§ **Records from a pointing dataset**
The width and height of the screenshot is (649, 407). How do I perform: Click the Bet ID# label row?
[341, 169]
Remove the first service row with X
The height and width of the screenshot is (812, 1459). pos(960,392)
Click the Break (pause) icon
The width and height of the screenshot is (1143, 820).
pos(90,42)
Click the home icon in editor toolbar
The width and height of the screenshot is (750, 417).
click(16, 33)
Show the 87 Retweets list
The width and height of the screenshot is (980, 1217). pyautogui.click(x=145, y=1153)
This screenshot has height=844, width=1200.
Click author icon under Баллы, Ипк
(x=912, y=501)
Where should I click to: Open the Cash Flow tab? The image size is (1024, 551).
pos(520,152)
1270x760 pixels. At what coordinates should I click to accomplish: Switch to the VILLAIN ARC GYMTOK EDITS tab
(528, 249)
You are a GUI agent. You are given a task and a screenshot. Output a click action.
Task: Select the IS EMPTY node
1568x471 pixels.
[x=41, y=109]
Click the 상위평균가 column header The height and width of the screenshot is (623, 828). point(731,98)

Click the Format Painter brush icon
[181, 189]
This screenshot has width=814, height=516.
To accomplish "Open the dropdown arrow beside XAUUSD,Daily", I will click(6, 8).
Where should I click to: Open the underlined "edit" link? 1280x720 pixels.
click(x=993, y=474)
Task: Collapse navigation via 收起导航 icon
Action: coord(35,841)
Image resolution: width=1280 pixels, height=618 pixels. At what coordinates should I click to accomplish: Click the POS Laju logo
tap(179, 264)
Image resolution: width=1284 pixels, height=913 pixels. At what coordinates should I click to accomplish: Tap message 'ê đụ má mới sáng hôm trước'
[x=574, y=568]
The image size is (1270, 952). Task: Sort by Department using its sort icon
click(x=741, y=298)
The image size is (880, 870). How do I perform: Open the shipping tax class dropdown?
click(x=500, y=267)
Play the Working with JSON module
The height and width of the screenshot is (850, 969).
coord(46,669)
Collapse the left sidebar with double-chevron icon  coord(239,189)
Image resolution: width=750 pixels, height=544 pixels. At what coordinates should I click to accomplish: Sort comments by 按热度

§ **Short exercise**
Rewrite the records above with each "Image resolution" changed to "Screenshot resolution", leaving everything else as it is.

§ **Solved exercise**
The width and height of the screenshot is (649, 407). How do I perform: Click the Bet ID# label row?
[341, 169]
Remove the first service row with X
The height and width of the screenshot is (812, 1459). pos(960,392)
Click the Break (pause) icon
The width and height of the screenshot is (1143, 820).
pos(90,42)
Click the home icon in editor toolbar
The width and height of the screenshot is (750, 417).
click(16, 33)
Show the 87 Retweets list
The width and height of the screenshot is (980, 1217). pyautogui.click(x=145, y=1153)
This screenshot has height=844, width=1200.
Click author icon under Баллы, Ипк
(x=912, y=501)
Where should I click to: Open the Cash Flow tab? The image size is (1024, 551).
pos(520,152)
1270x760 pixels. At what coordinates should I click to accomplish: Switch to the VILLAIN ARC GYMTOK EDITS tab
(528, 249)
You are a GUI agent. You are given a task and a screenshot. Output a click action.
Task: Select the IS EMPTY node
1568x471 pixels.
[x=41, y=109]
Click the 상위평균가 column header The height and width of the screenshot is (623, 828). point(731,98)

Click the Format Painter brush icon
[181, 189]
This screenshot has width=814, height=516.
To accomplish "Open the dropdown arrow beside XAUUSD,Daily", I will click(6, 8).
Where should I click to: Open the underlined "edit" link? 1280x720 pixels.
click(x=993, y=474)
Task: Collapse navigation via 收起导航 icon
Action: coord(35,841)
Screenshot resolution: width=1280 pixels, height=618 pixels. At what coordinates should I click to accomplish: Click the POS Laju logo
tap(179, 264)
Screenshot resolution: width=1284 pixels, height=913 pixels. At what coordinates should I click to accomplish: Tap message 'ê đụ má mới sáng hôm trước'
[x=574, y=568]
The image size is (1270, 952). Task: Sort by Department using its sort icon
click(x=741, y=298)
The image size is (880, 870). How do I perform: Open the shipping tax class dropdown?
click(x=500, y=267)
Play the Working with JSON module
The height and width of the screenshot is (850, 969).
coord(46,669)
Collapse the left sidebar with double-chevron icon  coord(239,189)
Screenshot resolution: width=750 pixels, height=544 pixels. At what coordinates should I click to accomplish: Sort comments by 按热度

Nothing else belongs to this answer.